Nascido no Alto da Terezinha, bairro pobre do subúrbio de Salvador, ele aprendeu inglês como “guia informal” nas ladeiras do Pelourinho. Era lá que, apesar da timidez que carrega até hoje — e que fica visível nos primeiros dois minutos de conversa —, ele se oferecia para ajudar os turistas estrangeiros, dava dicas de passeios ou simplesmente “papeava”. No início, mais em gestos do que com palavras.

— O Pelourinho é a melhor escola de inglês que há, e a melhor escola de vida — ele recorda.

Filho de uma dona de casa e de um funcionário público, Paulo teve desde cedo verve empreendedora. Com 12 anos, começou um jornalzinho de bairro. Aos 14, montou um fliperama. Com 17 anos, criou uma gráfica para a comunidade onde morava; e aos 20, depois de estudar informática, tornou-se instalador de internet num provedor local — era, então, o início da internet comercial no Brasil.

Interessado em cibercultura, entrou para uma faculdade particular de Publicidade. Trabalhava em três empregos para pagar as mensalidades do curso, que frequentava à noite. Mas que ninguém use isso como exemplo para atacar a Lei de Cotas — ainda nem existente na época, início dos anos 2000. Paulo é defensor ferrenho da ação afirmativa.

— Muitas pessoas têm visão limitada sobre esse assunto.

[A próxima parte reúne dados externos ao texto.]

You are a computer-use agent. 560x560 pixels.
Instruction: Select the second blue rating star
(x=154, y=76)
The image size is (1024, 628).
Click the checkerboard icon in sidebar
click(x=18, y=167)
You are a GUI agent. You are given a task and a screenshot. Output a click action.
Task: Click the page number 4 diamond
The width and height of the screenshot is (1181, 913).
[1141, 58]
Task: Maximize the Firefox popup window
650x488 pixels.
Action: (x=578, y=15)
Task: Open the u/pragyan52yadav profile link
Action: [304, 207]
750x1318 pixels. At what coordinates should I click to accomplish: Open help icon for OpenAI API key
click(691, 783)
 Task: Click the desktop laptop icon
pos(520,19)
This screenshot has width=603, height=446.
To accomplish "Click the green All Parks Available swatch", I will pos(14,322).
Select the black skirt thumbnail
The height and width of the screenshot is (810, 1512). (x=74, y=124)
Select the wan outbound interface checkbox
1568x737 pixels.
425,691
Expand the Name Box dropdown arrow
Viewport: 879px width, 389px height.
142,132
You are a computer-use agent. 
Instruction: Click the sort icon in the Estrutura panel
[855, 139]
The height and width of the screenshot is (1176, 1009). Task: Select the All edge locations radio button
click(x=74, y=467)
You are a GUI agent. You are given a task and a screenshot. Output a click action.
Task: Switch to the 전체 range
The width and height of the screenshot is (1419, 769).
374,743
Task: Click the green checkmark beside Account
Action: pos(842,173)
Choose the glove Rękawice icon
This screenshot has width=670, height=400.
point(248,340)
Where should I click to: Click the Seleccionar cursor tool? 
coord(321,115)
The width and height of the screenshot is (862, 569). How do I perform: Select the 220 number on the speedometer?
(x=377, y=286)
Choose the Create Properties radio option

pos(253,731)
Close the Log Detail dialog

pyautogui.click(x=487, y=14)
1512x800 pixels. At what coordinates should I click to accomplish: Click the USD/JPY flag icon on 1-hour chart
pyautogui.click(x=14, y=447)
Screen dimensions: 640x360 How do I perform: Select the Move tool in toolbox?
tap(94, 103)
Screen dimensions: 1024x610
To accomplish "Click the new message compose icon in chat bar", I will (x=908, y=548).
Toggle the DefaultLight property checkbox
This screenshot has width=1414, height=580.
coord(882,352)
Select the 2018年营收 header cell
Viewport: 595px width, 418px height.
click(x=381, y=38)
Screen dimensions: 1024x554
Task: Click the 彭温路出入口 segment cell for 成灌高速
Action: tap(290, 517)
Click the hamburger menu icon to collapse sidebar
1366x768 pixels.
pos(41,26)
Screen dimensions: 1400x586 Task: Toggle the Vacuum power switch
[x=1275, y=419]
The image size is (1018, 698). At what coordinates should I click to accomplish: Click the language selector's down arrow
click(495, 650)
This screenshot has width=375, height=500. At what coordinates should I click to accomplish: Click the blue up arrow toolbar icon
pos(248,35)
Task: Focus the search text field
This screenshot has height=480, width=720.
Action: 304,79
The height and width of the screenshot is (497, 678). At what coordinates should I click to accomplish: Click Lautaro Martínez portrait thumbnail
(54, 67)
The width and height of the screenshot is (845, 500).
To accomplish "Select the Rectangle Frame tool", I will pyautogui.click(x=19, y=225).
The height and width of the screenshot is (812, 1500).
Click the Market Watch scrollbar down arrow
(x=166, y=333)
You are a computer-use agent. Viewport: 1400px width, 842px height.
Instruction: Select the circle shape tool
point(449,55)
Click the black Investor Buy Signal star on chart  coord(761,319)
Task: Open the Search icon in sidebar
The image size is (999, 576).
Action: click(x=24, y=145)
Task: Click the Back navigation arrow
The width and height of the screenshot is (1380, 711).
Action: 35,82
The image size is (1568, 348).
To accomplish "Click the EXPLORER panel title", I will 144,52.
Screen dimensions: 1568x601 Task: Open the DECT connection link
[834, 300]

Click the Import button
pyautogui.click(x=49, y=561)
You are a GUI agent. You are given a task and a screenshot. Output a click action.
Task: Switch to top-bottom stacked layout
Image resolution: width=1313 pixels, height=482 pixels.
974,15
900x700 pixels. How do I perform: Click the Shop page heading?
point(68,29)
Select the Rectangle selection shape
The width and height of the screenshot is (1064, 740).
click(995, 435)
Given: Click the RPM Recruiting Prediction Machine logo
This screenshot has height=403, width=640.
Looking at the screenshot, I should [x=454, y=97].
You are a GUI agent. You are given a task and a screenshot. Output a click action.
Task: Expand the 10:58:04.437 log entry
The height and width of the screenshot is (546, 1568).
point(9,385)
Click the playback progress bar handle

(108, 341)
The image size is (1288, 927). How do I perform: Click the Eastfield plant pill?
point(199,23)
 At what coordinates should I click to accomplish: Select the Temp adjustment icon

Não percebem o impacto da desigualdade de raça — destaca.

Foi nas aulas da graduação que Paulo, então com 22 anos, conheceu o professor Helio Santos, que viraria seu mentor e, mais tarde, um de seus três sócios na Vale do Dendê. Hoje com 73 anos, Helio não poupa elogios ao ex-pupilo.

— O Paulo é um fenômeno — resume. — Eu o conheci como calouro, e ele já era extremamente curioso. A paixão dele é potencializar os talentos malnascidos. A maioria das startups trabalha com pessoas bem-nascidas. O Brasil se especializou em converter os já convertidos. Ninguém pode impunemente desperdiçar talentos. Ele entendeu isso cedo.

A Vale do Dendê começou a funcionar em 2016, e a primeira seleção de startups para serem aceleradas — uma espécie de curadoria — ocorreu ano passado. Vinte pequenas empresas da área criativa e digital passaram pela peneira.

Uma delas foi a de Vitor Reis, de 26 anos. Ele é um dos criadores da Interackt, que pretende desenvolver o primeiro programa de compartilhamento de carros da cidade de Salvador. Victor vê Paulo como exemplo:

— É um cara que tem origens com as quais me identifico e que sempre busca colocar outros em lugar de destaque. Não é egoísta. Não quer chegar sozinho, mas levar outros com ele.

O desafio de ‘furar a bolha da pobreza’

Victor é engenheiro de controle e automação e foi na semana passada aos EUA com Paulo, participar do festival SXSW e aumentar sua rede de contatos:

— Tem pouca gente olhando para Salvador nesse momento. Negócios periféricos, e que ainda por cima são puxados por pessoas negras, enfrentam dificuldades. Por isso, o Paulo e a Vale do Dendê são tão importantes.

Em 2011, Paulo ganhou uma bolsa Fullbright de aperfeiçoamento profissional para estudar um ano nos EUA. Ele se especializou em Jornalismo e Novas Mídias na Universidade de Maryland. Pouco tempo depois, foi convidado pela Universidade de Harvard para integrar um grupo do Berkman Klein Center que discute o tema do discurso de ódio na internet e o poder da contra-narrativa — produção feita por grupos que sofrem algum tipo de discriminação.

— Quando estava em Harvard, lembrei da minha avó, hoje com 103, que ganhou a vida lavando roupa. — conta. — A gente se separa da escravidão por apenas quatro gerações… é muito pouco tempo, historicamente.

Ele destaca a dificuldade de “furar a bolha” da pobreza:

— O maior problema (de quem é pobre) é não ter rede de contatos. O que dificulta mais para os estudantes de escola pública periférica é isso. Em escolas de elite, as pessoas têm redes de contato que, lá na frente, são importantes para se conseguir um emprego ou indicado para uma bolsa. Isso, muitas vezes, é de fato definitivo para a vida profissional.